On 12/10/13 08:28, Jason McIntyre wrote:
On Mon, Dec 09, 2013 at 10:35:36PM +0100, Maurice Janssen wrote:
On 12/09/13 08:41, Jason McIntyre wrote:
On Sun, Dec 08, 2013 at 07:59:48PM +0100, Maurice Janssen wrote:
Hi,

If I understand the man pages correctly, you should start both spamd and
spamd-setup with the -b option when you want to use spamd in blacklist only
mode.
In /etc/rc.d/spamd, the -b option is set when you have spamd_black=yes in
your rc.conf.local.
However, spamd-setup is always started with -D only from /etc/rc. It doesn't
check for the spamd_black environment variable and therefore set -b.

So it seems that you have to adapt /etc/rc when you want to run spamd in
blacklist only mode.

This seems a bit odd, doesn't it?  Am I missing something, or is this
intended?

Thanks,
Maurice

you shouldn;t have to mess about with the rc.d stuff at all.

you run spamd with the -b flag on the command line, or set spamd_black
in rc.conf.local.

then, following through the man page:

         spamd-setup(8) should be run periodically by cron(8).  When
         run in blacklist-only mode, the -b flag should be specified.
         Use crontab(1) to uncomment the entry in root's crontab.

hope that's clear.

jmc


Thanks, the cron part is clear. When spamd-setup is run from cron (with -b),
spamd-setup downloads the blacklists as configured in spamd.conf and sends
the data to the pf table <spamd> and to the spamd process.  So far so good.

But when spamd-setup is run during boot from /etc/rc (without -b), it
doesn't send the IPs from the blacklists to pf.   Therefore, connections
from blacklisted IP's are not redirected to spamd and spamd is not
operational until spamd-setup is run from crontab (with -b).  This can take
up to an hour with the default crontab entry. Not a big deal, but annoying.

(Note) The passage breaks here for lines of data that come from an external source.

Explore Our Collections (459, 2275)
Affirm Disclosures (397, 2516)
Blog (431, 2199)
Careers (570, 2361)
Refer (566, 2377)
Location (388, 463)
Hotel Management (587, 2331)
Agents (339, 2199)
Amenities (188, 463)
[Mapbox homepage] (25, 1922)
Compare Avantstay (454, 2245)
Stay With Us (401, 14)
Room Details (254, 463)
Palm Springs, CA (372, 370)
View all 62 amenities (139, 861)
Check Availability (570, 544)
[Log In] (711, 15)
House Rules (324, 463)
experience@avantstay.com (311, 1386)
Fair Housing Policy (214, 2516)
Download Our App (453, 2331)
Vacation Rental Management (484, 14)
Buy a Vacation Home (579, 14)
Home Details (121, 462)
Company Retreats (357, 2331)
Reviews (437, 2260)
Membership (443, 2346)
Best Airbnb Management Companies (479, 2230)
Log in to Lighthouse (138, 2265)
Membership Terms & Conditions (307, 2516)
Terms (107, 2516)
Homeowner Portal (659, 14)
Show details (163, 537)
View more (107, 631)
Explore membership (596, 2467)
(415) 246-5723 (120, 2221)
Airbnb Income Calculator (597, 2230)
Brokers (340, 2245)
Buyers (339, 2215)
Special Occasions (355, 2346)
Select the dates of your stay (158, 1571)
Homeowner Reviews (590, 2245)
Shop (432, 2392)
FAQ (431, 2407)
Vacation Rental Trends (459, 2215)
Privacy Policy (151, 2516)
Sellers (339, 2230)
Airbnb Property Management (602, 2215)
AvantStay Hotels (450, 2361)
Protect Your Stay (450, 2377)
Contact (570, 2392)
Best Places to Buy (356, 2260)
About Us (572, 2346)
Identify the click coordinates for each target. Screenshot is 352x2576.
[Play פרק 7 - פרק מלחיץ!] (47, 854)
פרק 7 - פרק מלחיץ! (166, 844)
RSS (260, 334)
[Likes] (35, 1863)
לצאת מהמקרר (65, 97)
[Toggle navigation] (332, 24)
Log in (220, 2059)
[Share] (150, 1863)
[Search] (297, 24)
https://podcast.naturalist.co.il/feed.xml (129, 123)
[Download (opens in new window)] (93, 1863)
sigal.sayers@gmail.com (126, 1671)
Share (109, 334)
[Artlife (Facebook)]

So why not check for spamd_black in /etc/rc and run spamd-setup with -b in
case it is set?

Maurice


hi. i'm not the right person to answer that question. feel free to
mail a diff to tech and see if anyone replies.

you'll be aware, obviously, that you can tweak the crontab entry
to your liking if the suggested example doesn;t suit.

jmc


The OP is referring to this part of /etc/rc, which has nothing to do with neither crontab nor /etc/rc.d/*.

if [ X"${spamd_flags}" != X"NO" ]; then
        /usr/libexec/spamd-setup -D
fi

Indeed, please suggest a diff.

Maybe we should just incorporate that into /etc/rc.d/spamd instead?